Allowed merge methods Preview
プルリクエストのマージ方法として、マージコミット、スカッシュ(1つのコミットに統合)、リベースなどの組み合わせが許可される設定である.少なくとも一つのマージ方式を有効にする必要があり、チームの運用方針に合わせた柔軟な履歴管理を実現する。
ユースケース:
プロジェクトの履歴整理や、各チームメンバーの開発スタイルに応じたマージ戦略を選択する場合に、適切なマージ手法を設定し、コミット履歴の分かりやすさと一貫性を保つために利用される。
Require status checks to pass
自動テスト、静的解析などのステータスチェックが全て成功した場合にのみ、ブランチ更新を許可するルールである.これにより、テストで不具合が検出されたコードの混入を未然に防ぐことができる.
ユースケース:
各コミットがCI/CDパイプラインを経由して検証され、不備のあるコードが本番環境へプッシュされるのを防止するために使用される.
Block force pushes
強制プッシュを全面的にブロックするルールである.これにより、誤操作や意図しないコミット履歴の改ざんが防がれ、常に正しい履歴が保持される.
ユースケース:
コードの変更履歴を厳密に管理する必要があるプロジェクトにおいて、思わぬトラブルや履歴の書き換えを防ぐために採用される.

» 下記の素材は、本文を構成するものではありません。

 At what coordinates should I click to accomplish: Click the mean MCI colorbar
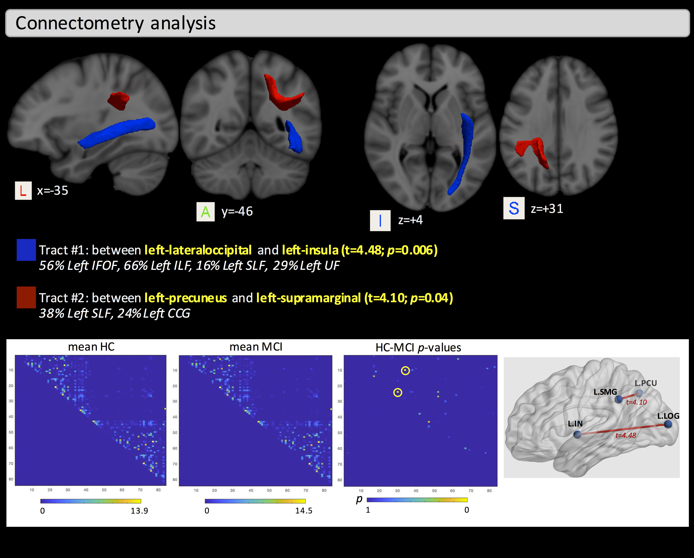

Require code scanning results
プッシュされる変更に対し、指定されたコードスキャンツールの結果が一定の基準を満たしていることを必須とするルールである.これにより、事前にコードの脆弱性や不具合を検出し、安全なコードの統合が実現される.
ユースケース:
セキュリティ強度が求められるプロジェクトにおいて、自動的なコード解析を通じて潜在的なリスクを排除し、コードベースの健全性を保つために利用される.
複数のルールを組み合わせたユースケース
上で説明したブランチ保護ルールを複数組み合わせたユースケースを説明する.
エンタープライズ環境における安全なデプロイ
- Restrict creations
- Restrict updates
- Restrict deletions
大規模な組織で主要ブランチへの不正な変更を防止するためにブランチ操作を信頼されたユーザに限定する.
- Require a pull request before merging
- Require status checks to pass
- Require deployments to succeed
変更は必ずプルリクエストを通すことでコードレビューを実施する.さらに、マージには自動テストおよびデプロイ検証を強制する.
オープンソースプロジェクトでの安全な統合フローの確立
- Require a pull request before merging
- Require signed commits
複数の外部コントリビュータが参加するプロジェクトでは、プルリクエスト(指定のブランチへの直接push)を必須とし、すべてのコミットに対して署名付きコミットを要求する.
- Require linear history
- Block force pushes
また、統一された履歴管理を維持し、不正な履歴の改ざんを防ぐためこれらのルールを組み合わせることで、共同作業における透明性とセキュリティを両立することが可能だ.
継続的デリバリー(CD)環境での自動検証の徹底
- Require status checks to pass
- Require deployments to succeed
新機能の頻繁なリリースを行う環境では、変更が本番環境に影響する前にテストやデプロイの自動検証を完了させる.
- Require code scanning results
- Require a pull request before merging
さらに、リスクの高いコード混入を防ぎ、必ずレビューを経ることで、安全かつ迅速なリリースを実現する.
小規模チームにおけるブランチ操作の厳格な管理
- Restrict creations
- Restrict updates
- Restrict deletions
限られたメンバーでプロジェクトを運営する際、意図しないブランチ作成や更新、削除を防ぐ.
- Block force pushes
- Require a pull request before merging
さらに、誤操作による履歴の混乱を避け、保護対象のブランチへの直接pushを禁止し,プルリクエストとレビューを必須とする.安定したバージョン管理と運用が実現されるユースケースである.
このように共同開発においてgithubのブランチ保護ルールを設定することで堅牢性のある開発プロセスを実現できる.